Wombat gave Fox the little stuffed fox, and Little Fox gave Big Wombat a big stuffed fox.
“It’s a mama and her baby!” he said, because, until then, all big/little combos were always such.
“No,” someone corrected him, “it’s a big brother and a little brother.” Paradigm: shifted.
As is well documented here, I was momentarily overcome with “feelings” about having another boy, and one of those feelings that was not just regret dolled up in pigtails and puffed-sleeve dresses was that I didn’t really know the ins and outs of a brother/brother relationship. I have a brother, Simon has a sister, my mom only had one brother, my dad only a sister. This was uncharted, and I am, by any account, a person who needs charts and graphs and maps and outlines and Venn overlaps and PowerPoint slideshows to diagram what, exactly, I’m getting myself into at every turn.

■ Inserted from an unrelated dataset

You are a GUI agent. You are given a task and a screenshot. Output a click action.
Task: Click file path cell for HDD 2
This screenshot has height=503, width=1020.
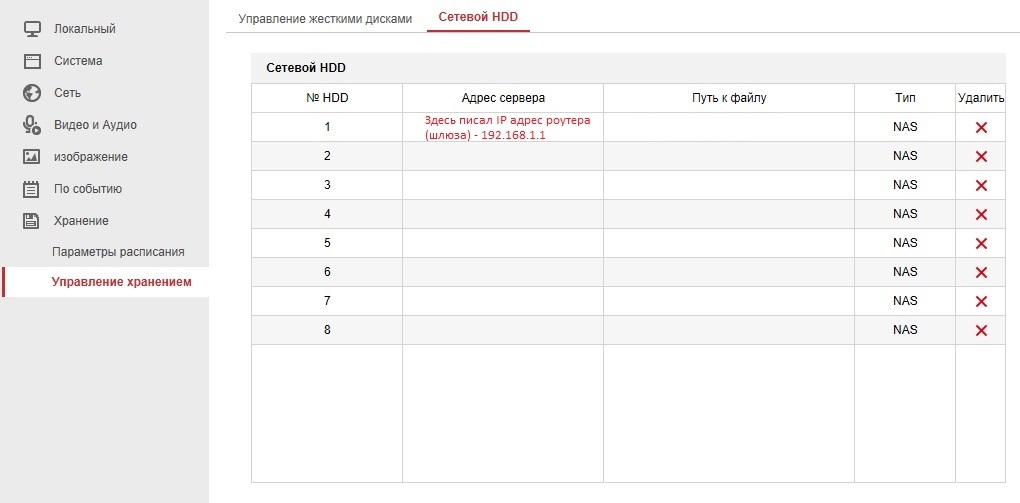728,156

I scanned the index of the “So, You Just Had a Baby, Sucka” handbook in the hospital room and came up empty.
Empty was good, though, because it meant more room to fill with the likes of this:
Not wanting to be one of those parents who’s all “Love your brother because he’s the only one you’ve got blaaaaaaah,” but also totally being one of those parents who’s all “Love your brother because he’s the only one you’ve got blaaaaaaah,” I stumbled into something while talking with Wombat that I thought worth mentioning here.
I told him that as he went through life he’d have to/get to share a lot of things with a lot of people–toys, benches, KitKats, one single experimental cigarette, secrets. Some of the things he’d share would even be actual people; he’d have to share friends, favorite teachers, maybe even a girlfriend in the event of an awkward elementary-school isosceles. Now that his new sibling was here, he’d have to share his parents with Baby Fox, and his grandparents and cousins and aunts and uncles, and probably eventually some friends too.

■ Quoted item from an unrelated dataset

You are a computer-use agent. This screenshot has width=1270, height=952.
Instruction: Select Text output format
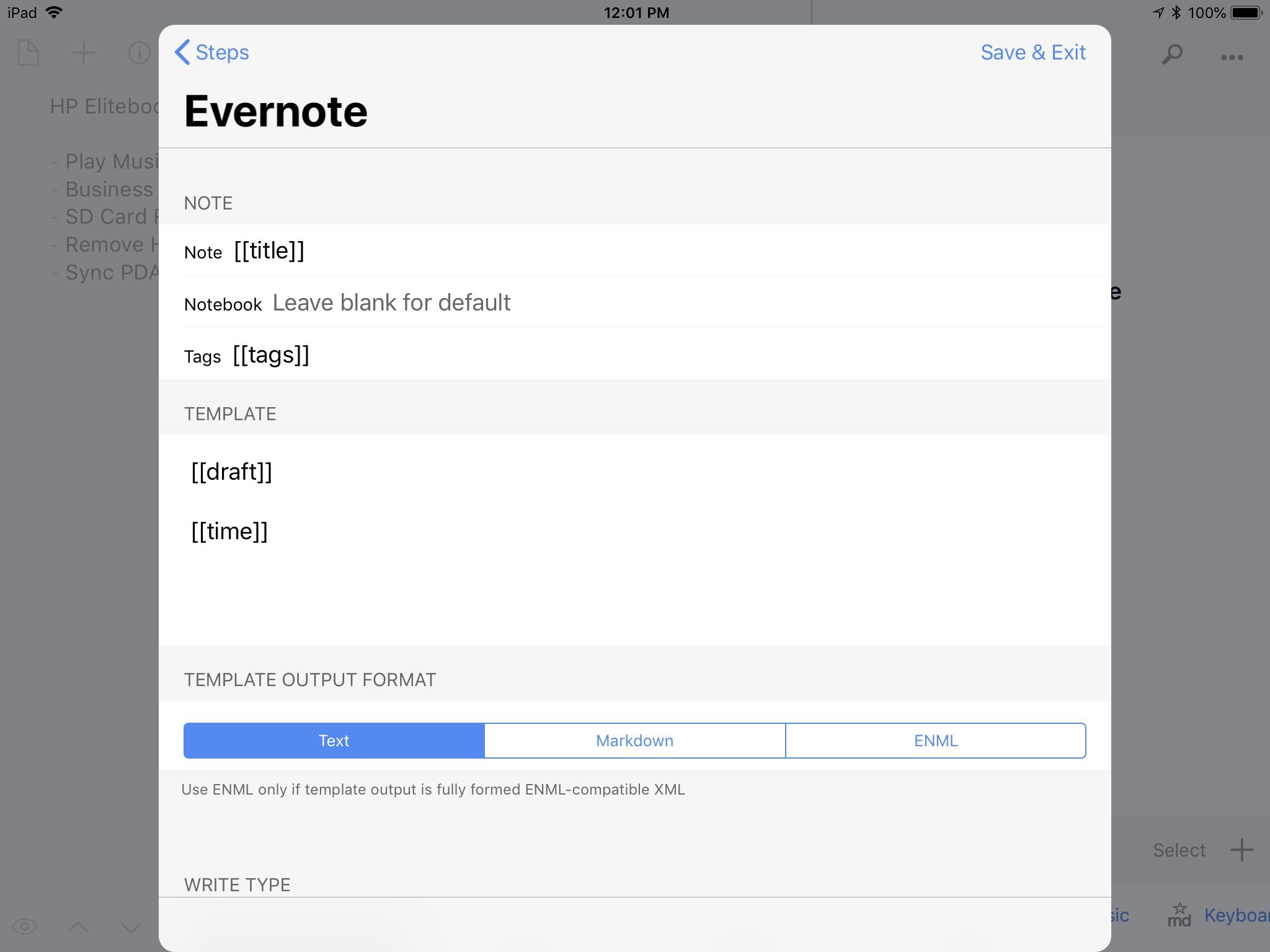[334, 741]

He tilted his head up at me like your standard quizzical cartoon terrier.
“And sharing isn’t bad, right?” I reassured him. “You like it when people share with you. It’s just one of those things you do when you’re a nice person. And you’re a nice person.” He was silent, waiting for the “but.”

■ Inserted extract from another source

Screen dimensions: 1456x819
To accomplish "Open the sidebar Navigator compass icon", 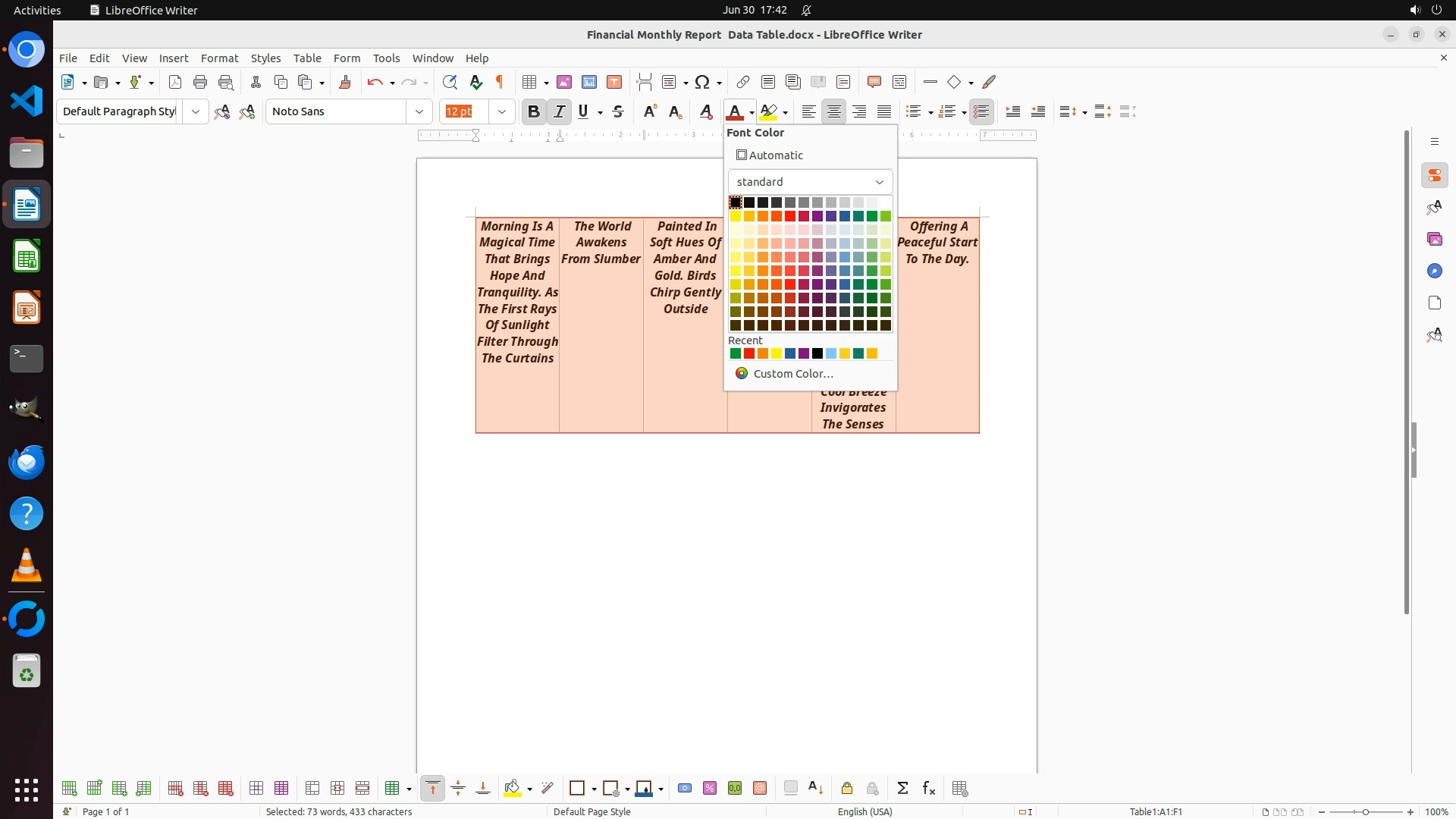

“But…” I dropped to a whisper “…not sharing can be really cool too. And guess what you never have to share, not with anyone, not ever?”
A stage-whispered “What?!”
“You never have to share being brothers with Fox. You are the only person in the whole world who gets to be his brother, and he is the only person in the whole world who gets to be yours. Isn’t that awesome?”
His face brightened with the reflection of gold emanating from an opened treasure chest.
They are my boys together and I am their mom together, but they are brothers to each other alone. They have something that I’m not a part of–that no one is a part of–and recognizing that has been a strange comfort to me, not just that they have this singular relationship but that this feeling of “yes, this is right”ness came to me as easy as anything ever has. It turns out I gave them to each other more than I gave them to myself.
It may not always be smooth sailing through these waters, and we may not have maps, but our boat is strong and our wheel manned by four pairs of steady hands (mind the drool on the littlest ones), and even just sitting here stock still on dry land thinking about it I can feel the wind in my hair and sense adventure on the horizon. Avast, my heart. It’s going to be quite a ride.